Por causa deste diagnóstico, ilustrado por várias imagens de buracos em diversos arruamentos da cidade, António Prôa lançou uma bateria de questões ao executivo camarário: “Qual é a avaliação que faz dos pavimentos na cidade de Lisboa? Qual o resultado dos sete milhões de euros anunciados para esta rubrica, para 2014? Existe um cronograma para resolver esta situação? Qual é o tempo médio de resposta da câmara face à denúncia das situações?”, foram as principais perguntas.

Face a tais dúvidas, o primeiro vereador a dar réplica foi Duarte Cordeiro, o qual, reconhecendo os problemas, lembrou que, face à melhoria das condições meteorológicas, “o período onde se torna mais sustentável dar uma resposta ao problema é a partir de agora”. Isto depois de admitir que o mesmo “é difícil de resolver de vez”, porque é um problema de grande dimensão e resultante da abordagem que lhe foi conferida ao longo do tempo. “Há dois tipos de resposta a esta questão: uma mais estrutural e outra de remendo, de tapa-buracos. Nunca foi intenção do executivo usar o tapa-buracos para dar uma resposta estrutural”, disse Cordeiro, antes de revelar que, no primeiro trimestre de 2014, a câmara terá gasto “meio-milhão de euros em tapa-buracos, num total de 665 ocorrências”.

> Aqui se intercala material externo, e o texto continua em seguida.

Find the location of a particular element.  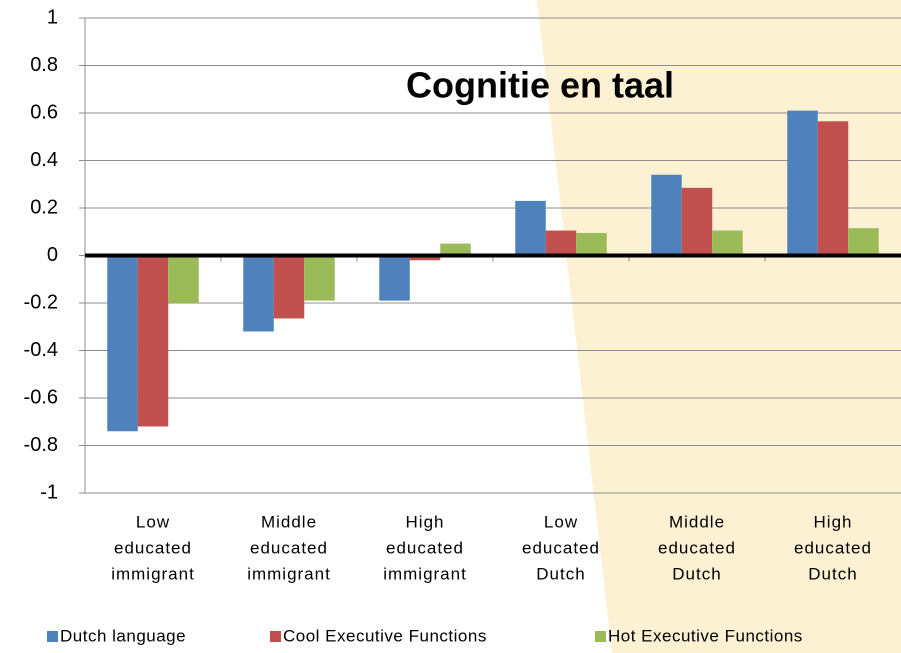

y-tick-label: 0.8 is located at coordinates (44, 65).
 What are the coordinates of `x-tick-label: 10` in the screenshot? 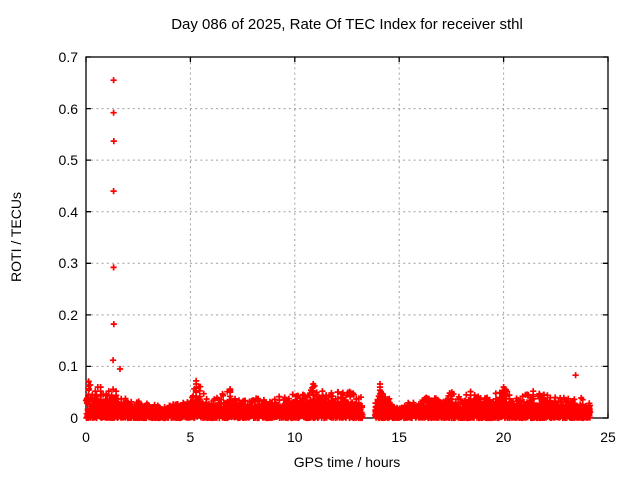 It's located at (295, 437).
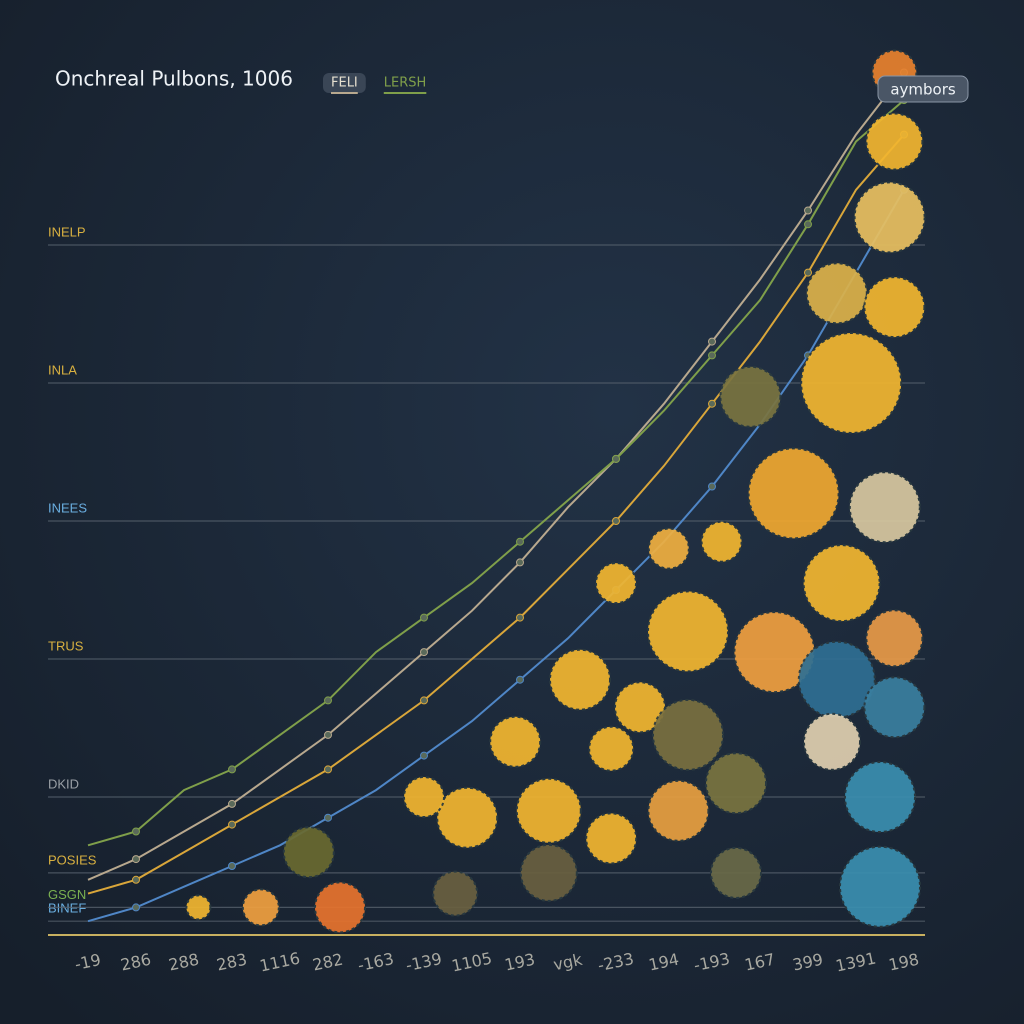 The width and height of the screenshot is (1024, 1024). Describe the element at coordinates (174, 79) in the screenshot. I see `chart-title: Onchreal Pulbons, 1006` at that location.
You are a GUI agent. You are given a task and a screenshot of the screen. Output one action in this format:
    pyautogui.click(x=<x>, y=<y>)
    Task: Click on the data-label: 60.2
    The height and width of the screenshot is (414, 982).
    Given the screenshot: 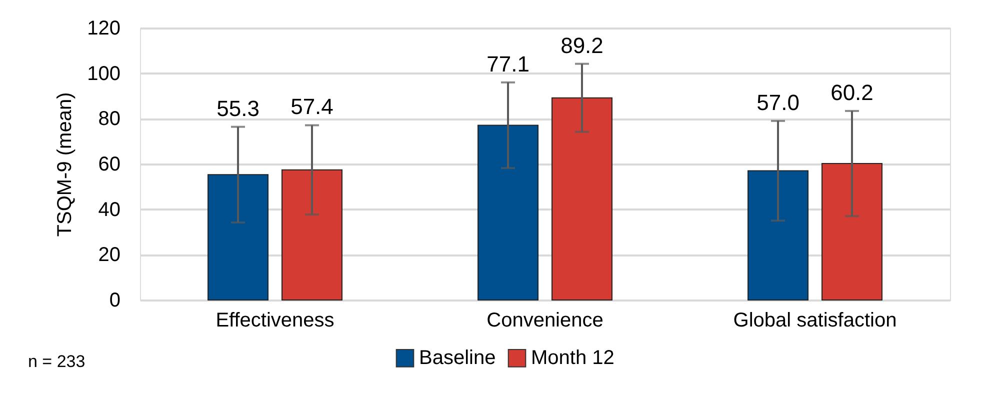 What is the action you would take?
    pyautogui.click(x=852, y=92)
    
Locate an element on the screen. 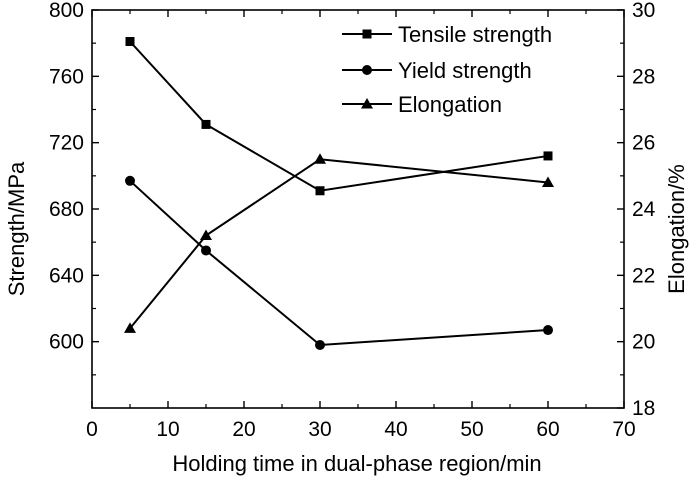 This screenshot has height=477, width=700. right-y-tick-label: 18 is located at coordinates (644, 408).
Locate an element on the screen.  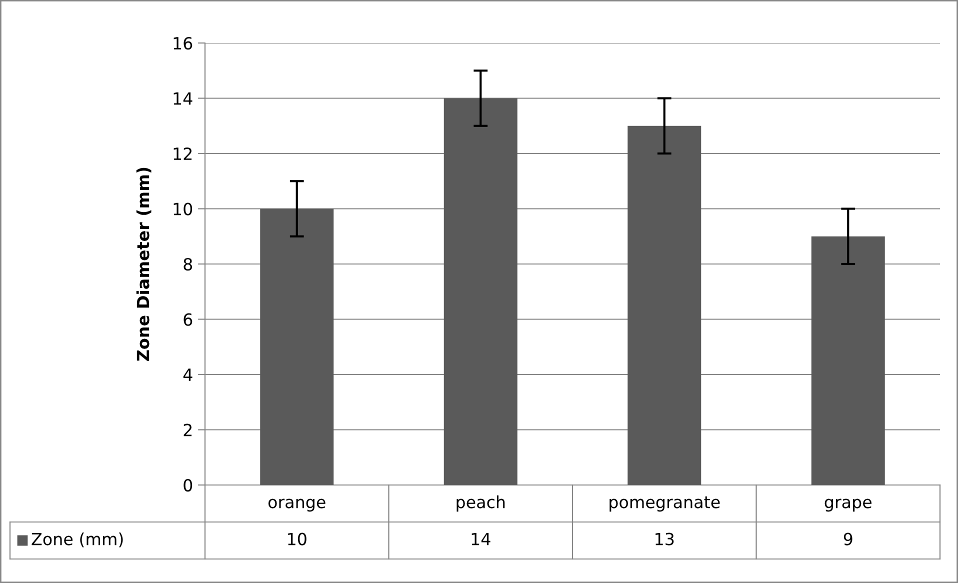
x-tick-label: grape is located at coordinates (848, 505).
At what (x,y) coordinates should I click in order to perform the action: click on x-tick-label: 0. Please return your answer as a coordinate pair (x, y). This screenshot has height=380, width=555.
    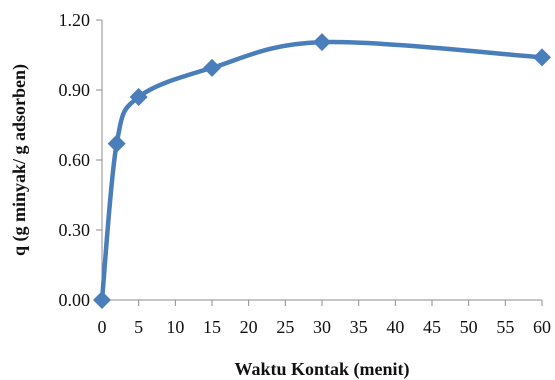
    Looking at the image, I should click on (102, 327).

Já o detentor do pelouro das Obras, Jorge Máximo, respondeu ao vereador do PSD que lançou as questões com uma argumentação assente nas “dificuldades financeiras resultantes da redução das receitas” municipais. “Não estamos numa situação financeira fácil, porque as receitas estão abaixo daquilo que têm sido”, disse Máximo, após ter igualmente lembrado os rigores do último Inverno para ajudar a justificar o mau estado recorrente e generalizado dos pavimentos de Lisboa. O vereador das Obras prometeu, todavia, a apresentação, até 30 de Junho, de um plano de acção para este assunto.

 

Texto: Samuel Alemão

  • Luís Leite
    Responder

    Porque será que nas outras capitais europeias não há buracos nos pavimentos?

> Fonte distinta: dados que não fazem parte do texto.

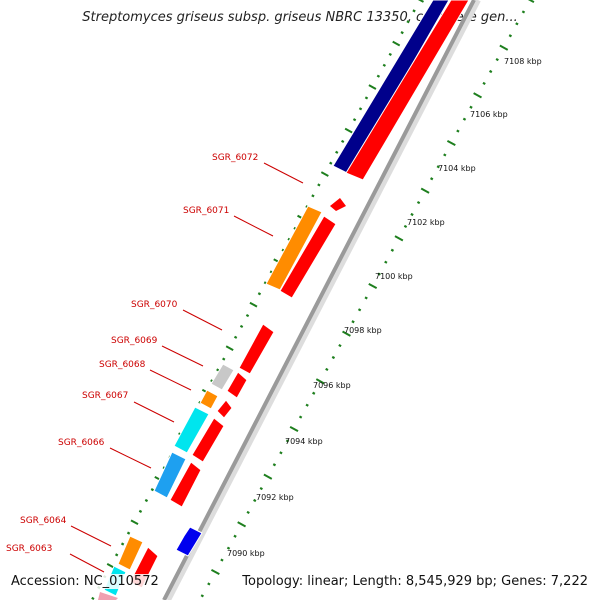  Describe the element at coordinates (457, 168) in the screenshot. I see `scale-label-7104: 7104 kbp` at that location.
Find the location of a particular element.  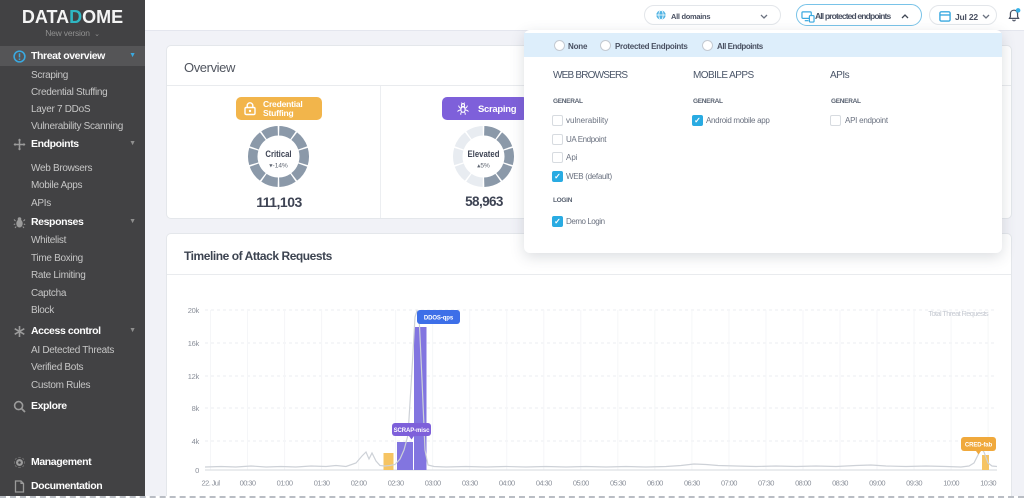

svg-text: 07:00 is located at coordinates (729, 484).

  • Antonio Pinto Rodrigues
    Responder

    Nas três últimas onde estive a situação é mista. Paris é grande mas vi em várias zonas ruas com buracos. Em Bruxelas é misto também (tem mais a ver com obras). E em Amsterdão (a capital é haia mas adiante) não me lembro de ver um único buraco… parece que chove bastante por lá mas não haverá tantas amplitudes térmicas…

  • José
    Responder

    Os empreiteiros, são uns aldrabões. Fazem os trabalhos mal feitos, e camara NÃO PEDE CONTAS.

  • José Marin
    Responder

    Em miúdo no “Yellow Submarine” filme dos Beatles, já eu via a sátira aos “Buracos Lisboetas” … A fama é longínqua.